Cantele in particular will like the look of the two steep climbs, as she is a lover of the short, sharp hills of Flanders. The former Italian champion has had a quiet season so far but confirmed that her form is coming right on time, with victory in the queen stage of the Giro della Toscana to the hilltop town of Volterra earlier in the month.
The big favourite for the race though, is surely Cantele and Villumsen’s HTC-Columbia teammate Judith Arndt of Germany. The German champion took the bronze in 2008 and, after victory overall in Toscana, the 2004 road race champion looks good to add her name to the list of women to have taken the rainbow jersey in both disciplines, alongside Jeannie Longo-Ciprelli of France and Leontien Van Moorsel of the Netherlands.
The United States should mount a strong challenge to take the rainbow jersey home for a third year in succession with 2008 champion Amber Neben and Evelyn Stevens, yet another HTC-Columbia rider.
Neben has spent much of her season racing in the US after the collapse of her Nürnberger Versicherung team (which has continued on a smaller scale as Noris Cycling) and crashed out of the Giro d’Italia in July; she returned to Europe earlier this month though to win the Memorial Davide Fardelli time trial over a similar distance, beating a quality field that included Cantele.
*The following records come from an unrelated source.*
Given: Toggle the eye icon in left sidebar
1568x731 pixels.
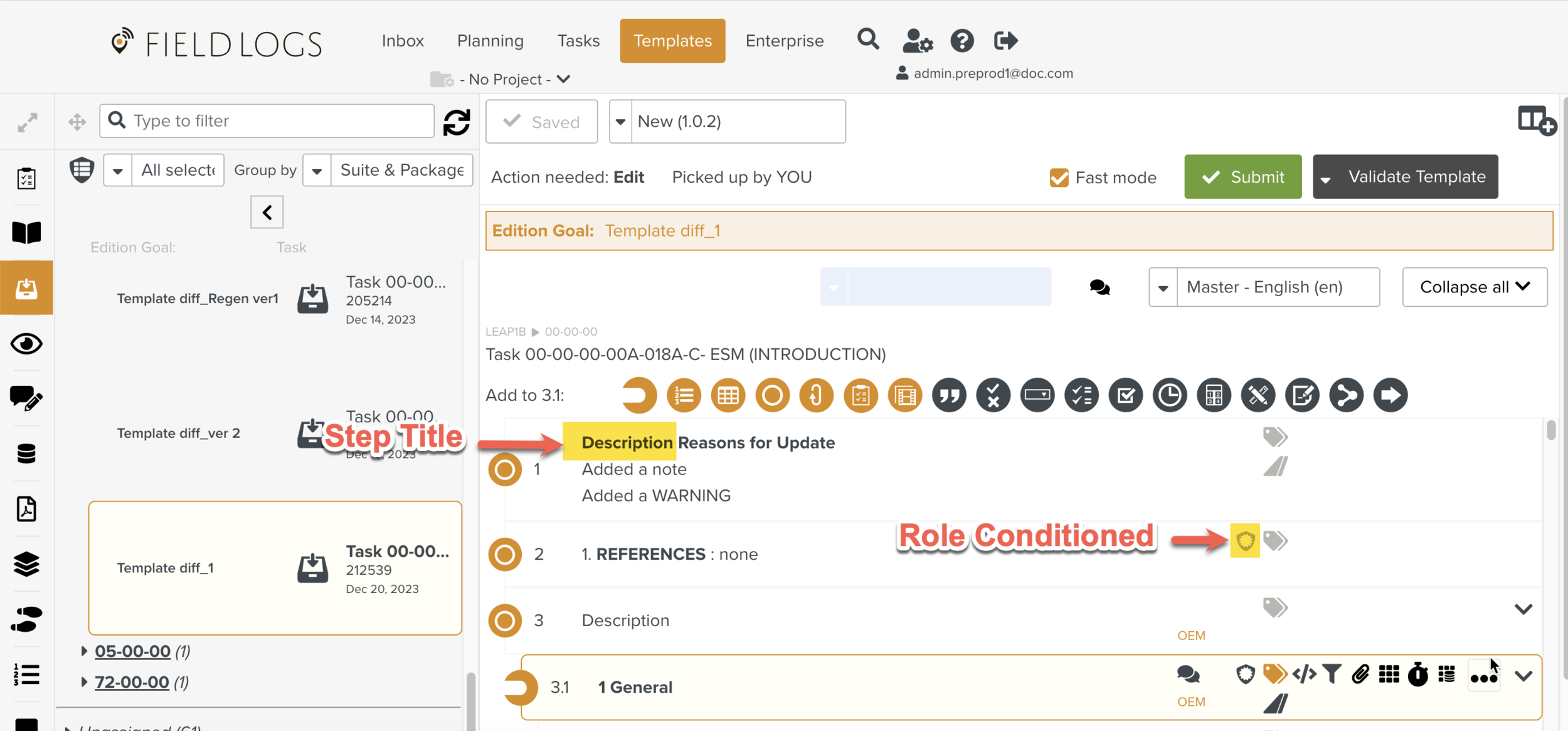Looking at the screenshot, I should [x=26, y=344].
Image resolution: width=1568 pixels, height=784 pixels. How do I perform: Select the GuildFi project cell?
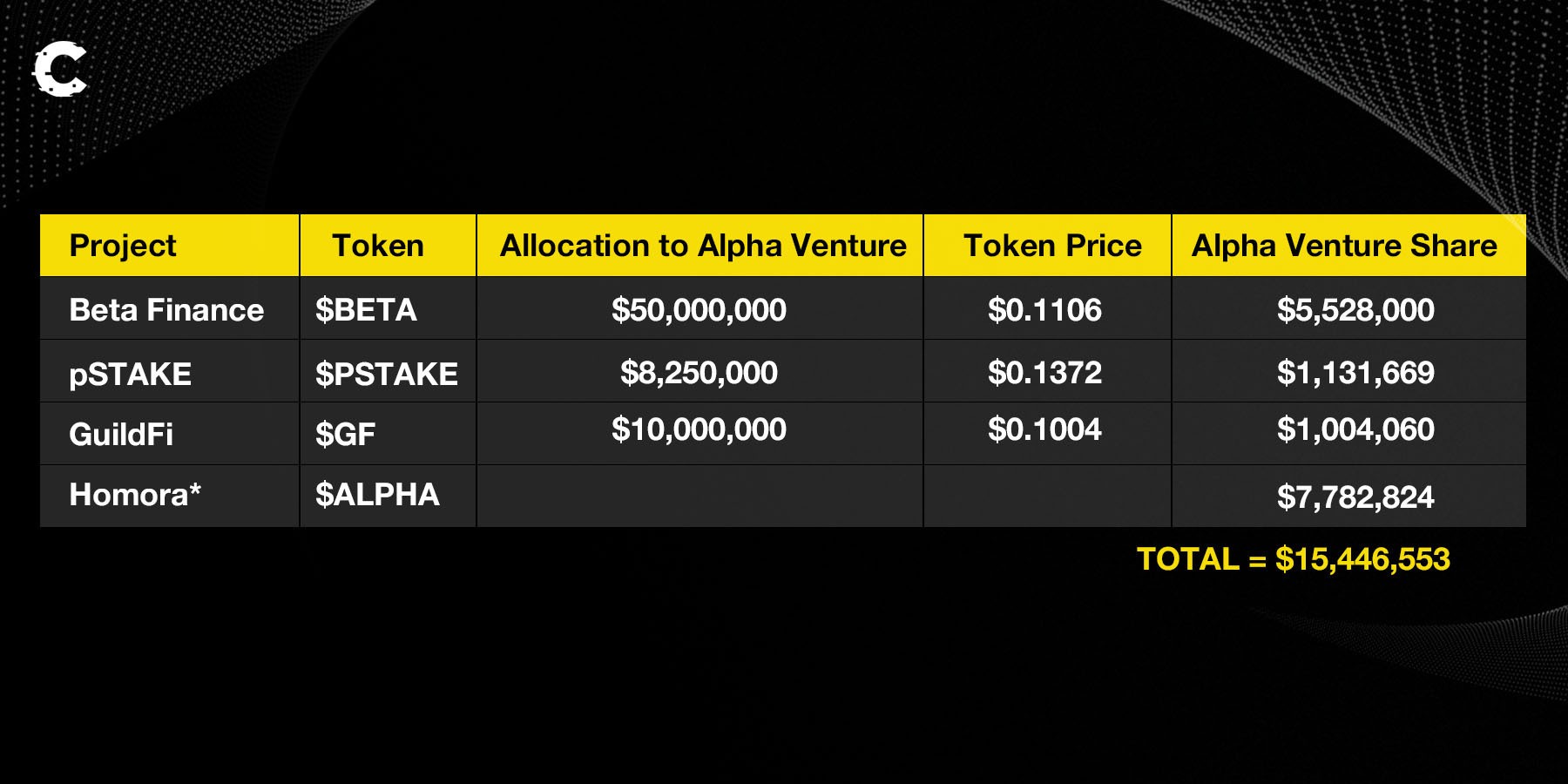(x=121, y=434)
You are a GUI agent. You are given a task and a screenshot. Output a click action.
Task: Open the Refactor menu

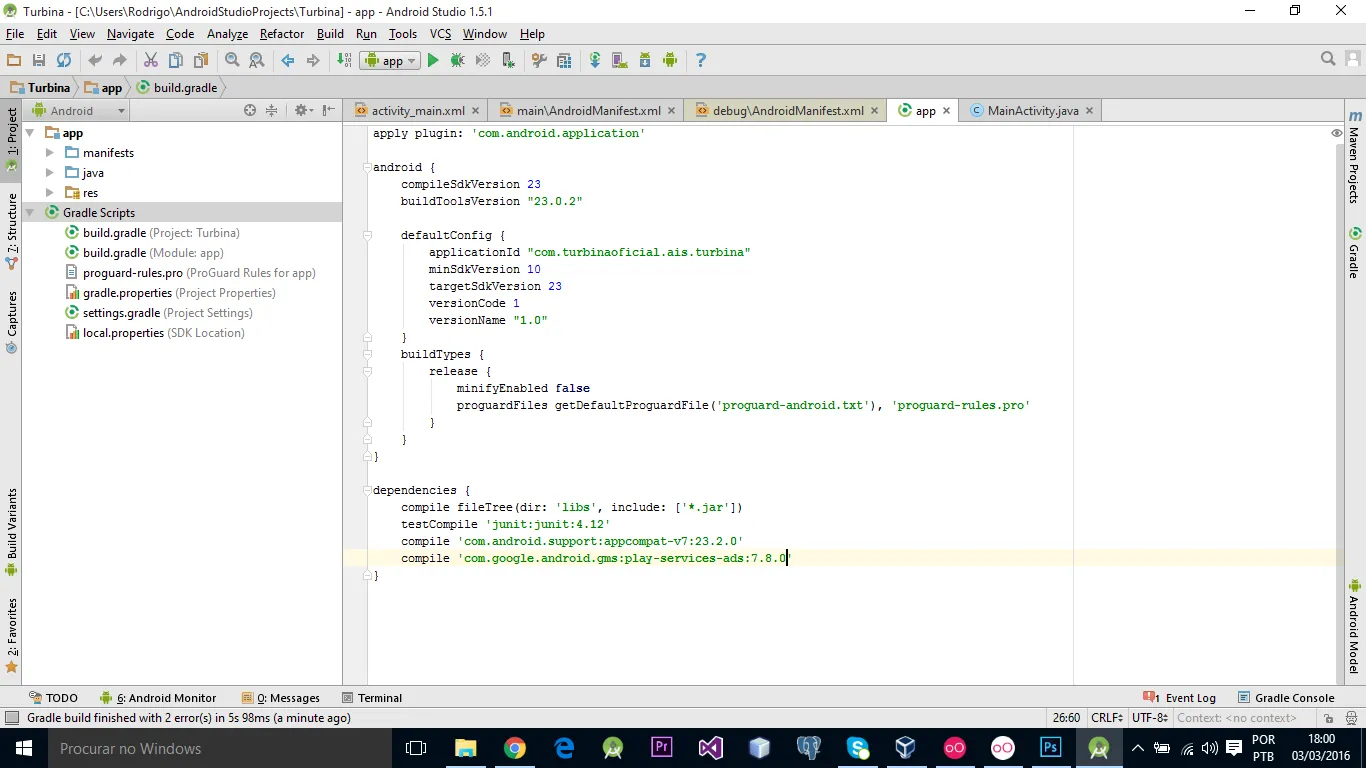click(281, 34)
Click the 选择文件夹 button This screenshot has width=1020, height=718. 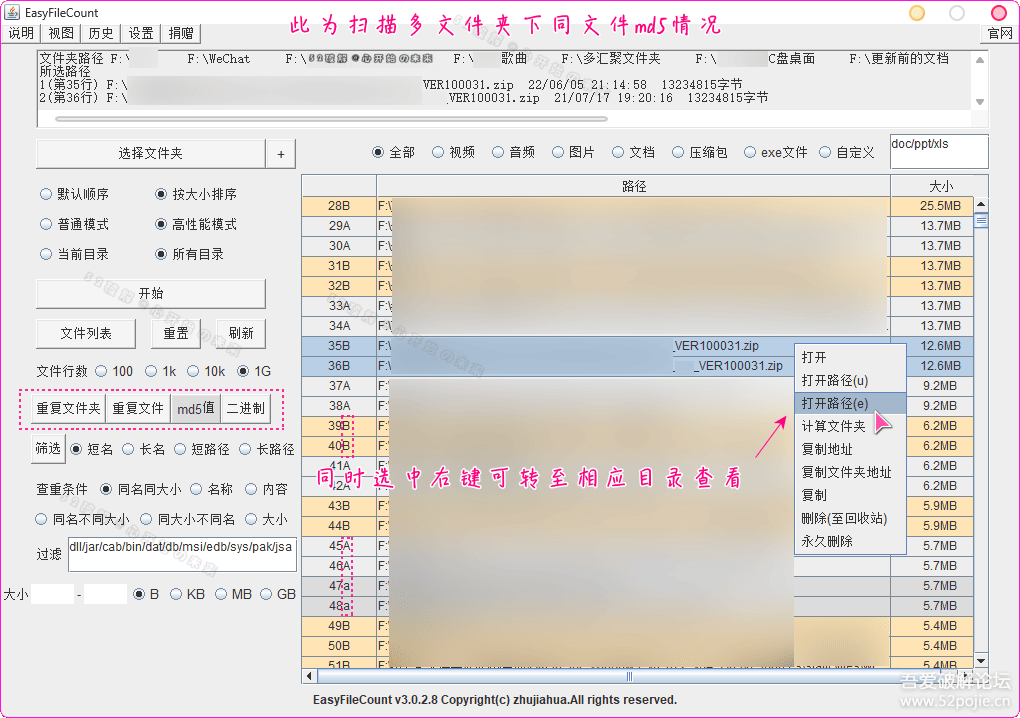click(x=150, y=154)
Stevens, the US champion, has enjoyed considerable success in her first full season as a professional. The former Wall Street trader won the Crono Gatineau in Canada in June, beating Neben, Villumsen and a host of others. Her solo victory in the Giro stage over the Ghisallo proves that she doesn’t mind tackling tough climbs on her own.
Local hopes will be carried by Tasmanian-born Vicki Whitelaw. The Lotto Ladies rider was a close second behind Neben in the Memorial Davide Fardelli, finishing ahead of Cantele; she also won the recent Tour de l’Ardeche.
British interest will take the form of Cervélo’s Emma Pooley; the Olympic silver medallist has yet to translate that Beijing result to World championships, but the tough climbs in the early part of the course will be to her liking. The British champion has a number of high-profile wins this year, but her victory in May’s Grand Prix Suisse-Souvenir Magali Pache over most of this field will be the one that should give her most confidence.
Possible wild cards in the race include Canada’s Anne Samplonius, who won the recent Chrono Champenois, and Olga Zabelinskaya, who has taken the women’s peloton by storm on her return to the sport after having children.
On the list to start, but unlikely to worry the medallists is the legendary Longo-Ciprelli; still France’s number 1 as she approaches her 52nd birthday.